Я не читаю всех газет, но, насколько мне известно, до нынешнего дня появилось более сорока статей о моем деле. Первая из них, вполне корректная по форме, но весьма ядовитая по существу, принадлежит некому Маро-Ламберу, начальнику отделения Городской лаборатории. Этот негодяй много старше меня; в научных кругах у него репутация неблестящая, и тем не менее, с тех пор как он вступил в игру, некоторые стали отворачиваться от меня. Уму непостижимо! Прием, которым пользуется Маро-Ламбер, заключается в том, что он говорит (весьма вежливо по форме, но весьма желчно по существу), что у меня нет достаточных заслуг, чтобы выступать от имени науки, и что во Франции в лабораториях все обстоит превосходно. Статейка завершается демагогической концовкой, в которой проглядывают честолюбивые мечты этого молодчика. Мне известно, что он выставлял свою кандидатуру в последних парламентских выборах.

Не успел я еще переварить статью Маро-Ламбера, как появилась передовая в «Вестнике». Эта уже не на шутку огорчила меня. Ты ее читал. Страшно сказать, но у меня такое чувство, что ты не совсем осуждаешь ее. Неужели политика в силах испортить такое сердце, как твое? Политика вызывает у меня отвращение! Анонимный автор статьи говорит таким назидательным тоном, который должен был бы привести поэта Жюстена Вейля, моего бесценного и преданного друга, в дикую ярость. Ты, вероятно, не забыл такие, например, утверждения автора: ««Почему господин Паскье хочет преградить политике вход в лабораторию, в больницу, в школу? Политика — это наука об общественной жизни, это наука наук. В качестве таковой политика должна контролировать всякую человеческую деятельность, и прежде всего деятельность людей, высоко стоящих». Если от таких рассуждений у тебя волосы не становятся дыбом — я не узнаю тебя. Не могу скрыть от тебя, что все это задело меня тем больнее, что оно появилось в газете Беллека. Я кое-что говорил тебе о своем чувстве к Жаклине Беллек. Я бешусь от одной только мысли о том, что политика может встать между Жаклиной и мной. Но пока что оставим это.

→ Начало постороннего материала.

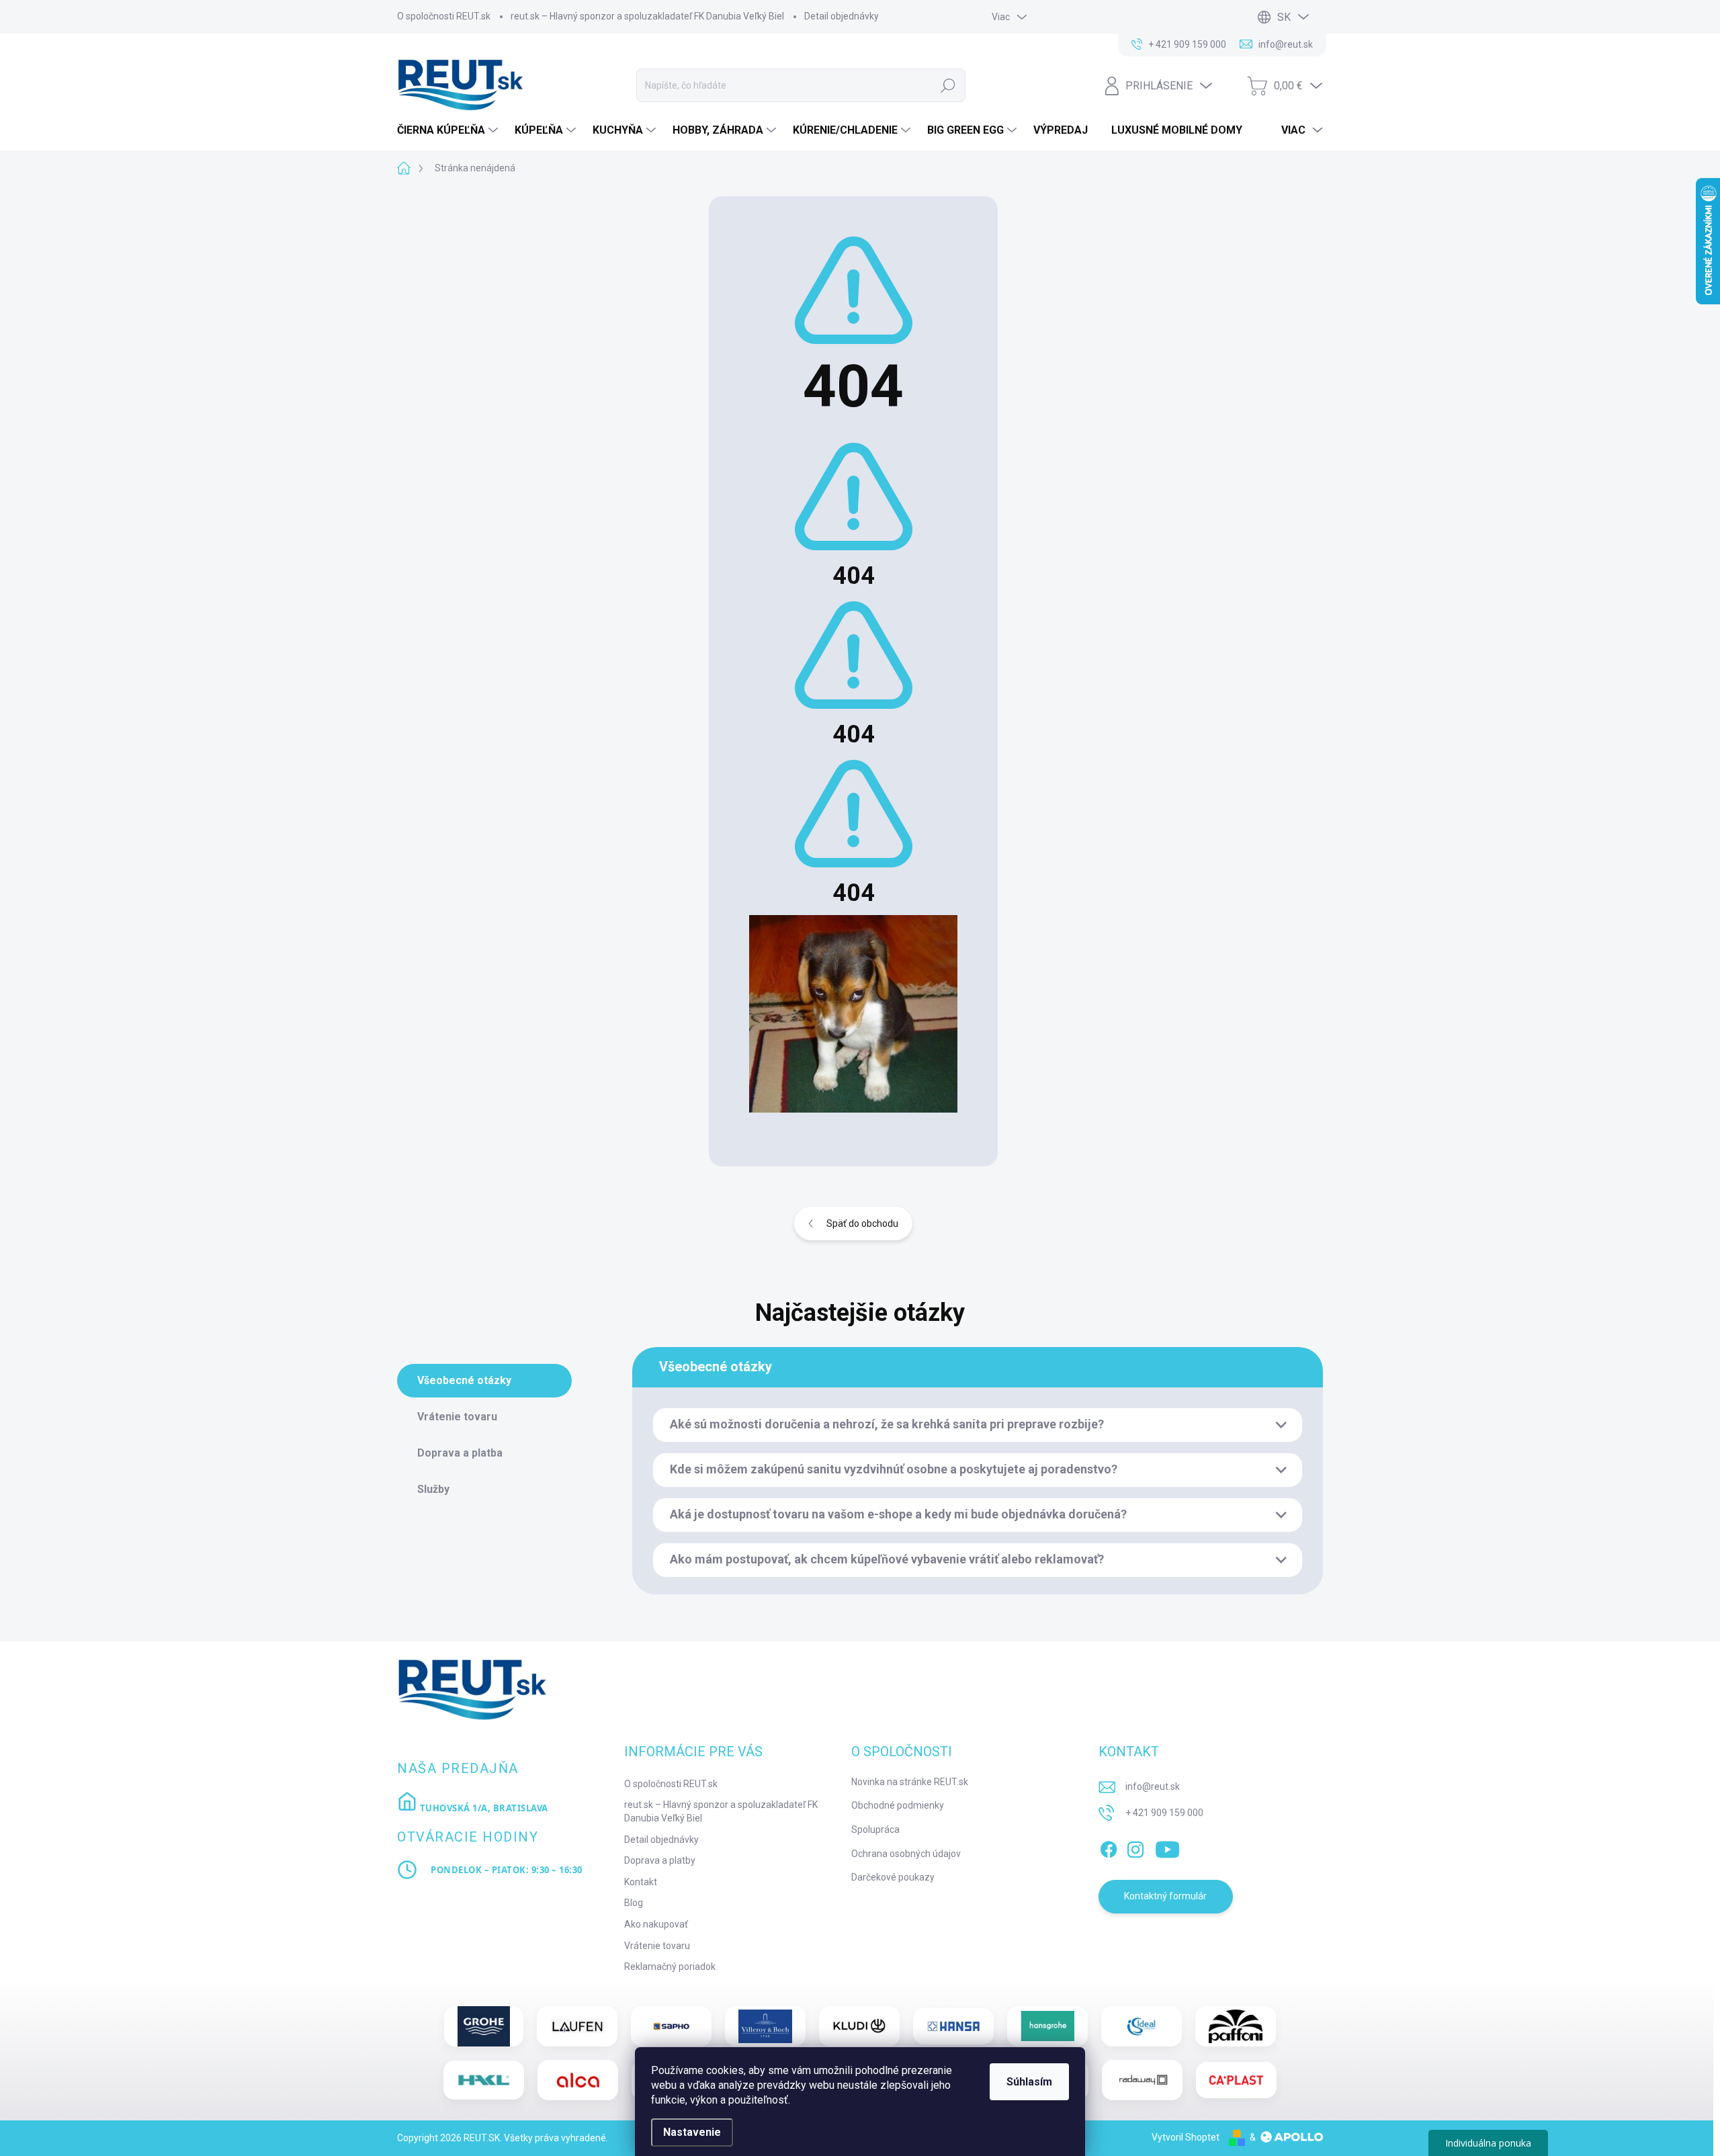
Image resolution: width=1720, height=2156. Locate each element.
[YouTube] (1167, 1847)
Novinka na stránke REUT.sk (909, 1781)
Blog (633, 1902)
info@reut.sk (1152, 1786)
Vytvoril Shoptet (1185, 2137)
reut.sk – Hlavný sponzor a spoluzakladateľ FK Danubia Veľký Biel (647, 16)
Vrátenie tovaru (657, 1945)
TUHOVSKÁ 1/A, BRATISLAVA (482, 1808)
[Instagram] (1135, 1847)
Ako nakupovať (656, 1924)
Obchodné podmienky (897, 1805)
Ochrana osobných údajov (906, 1853)
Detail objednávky (841, 16)
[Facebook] (1109, 1847)
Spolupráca (875, 1829)
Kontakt (640, 1882)
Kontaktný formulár (1165, 1896)
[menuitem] (449, 130)
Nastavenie (692, 2132)
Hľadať (948, 85)
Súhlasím (1029, 2081)
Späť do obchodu (862, 1223)
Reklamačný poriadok (670, 1966)
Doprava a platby (659, 1860)
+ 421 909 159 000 (1164, 1812)
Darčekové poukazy (893, 1877)
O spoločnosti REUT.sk (443, 16)
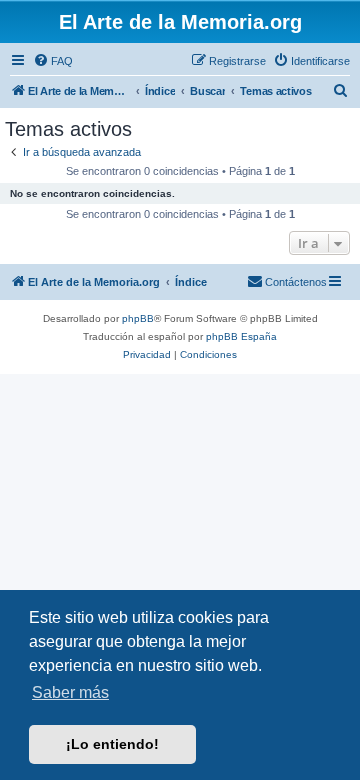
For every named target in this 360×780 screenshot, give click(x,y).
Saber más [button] (70, 692)
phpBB (138, 318)
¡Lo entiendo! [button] (112, 744)
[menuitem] (53, 61)
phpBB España (241, 336)
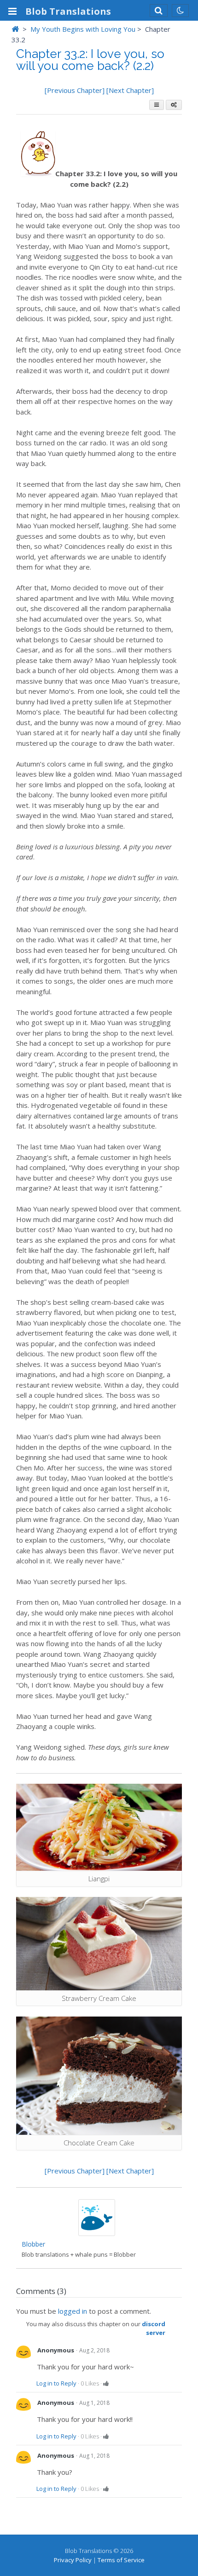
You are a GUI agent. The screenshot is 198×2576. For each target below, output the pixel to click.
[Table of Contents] (156, 105)
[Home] (15, 29)
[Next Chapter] (130, 90)
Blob (68, 11)
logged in (72, 2311)
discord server (153, 2328)
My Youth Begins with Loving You (82, 29)
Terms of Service (121, 2560)
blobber (33, 2244)
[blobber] (96, 2233)
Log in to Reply (56, 2383)
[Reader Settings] (174, 105)
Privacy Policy (73, 2560)
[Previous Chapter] (75, 90)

Я не мог не ответить на статью «Вестника». Я ответил. Письмо небольшое, но оно заняло у меня часа три-четыре. Для человека, который в обычное время и без того перегружен работой, это трата немалая. Ответ мой вполне разумен. Я все тщательно взвесил, вплоть до запятых. В основном, я говорил о том, что статью мою из «Натиска» истолковали неправильно, что научная дисциплина ни для кого не унизительна, что наши младшие сотрудники почти всегда — наши друзья; словом, говорил многое такое, что тысячу раз объяснял тебе. Я добавил, что знаком с пьесой Ибсена и что, как бы ни ловчились, никому не удастся представить меня врагом народа.

Итак, я послал в «Народный вестник» свое опровержение (заказным письмом). Ответа не последовало. Человек я упрямый, поэтому я сам отправился в редакцию газеты и сказал, что хочу переговорить с кем-нибудь из ответственных лиц. К счастью, я был вполне уверен в том, что не встречусь с папашей Беллеком, ибо он в настоящее время на каком-то съезде в провинции. Меня принял бородатый господин; он навел справки о моем деле, затем заявил мне, что «Вестник» ни в коем случае не может напечатать что-либо написанное сотрудником «Натиска». Я заговорил было о праве на ответ. Он равнодушно улыбнулся и сказал, подталкивая меня к выходу: «Хотите судиться — судитесь. Если все станут пользоваться правом на ответ — заниматься журналистикой будет невозможно». Он говорил весьма поучительно. Все, с кем я встречаюсь, горят желанием поучать меня.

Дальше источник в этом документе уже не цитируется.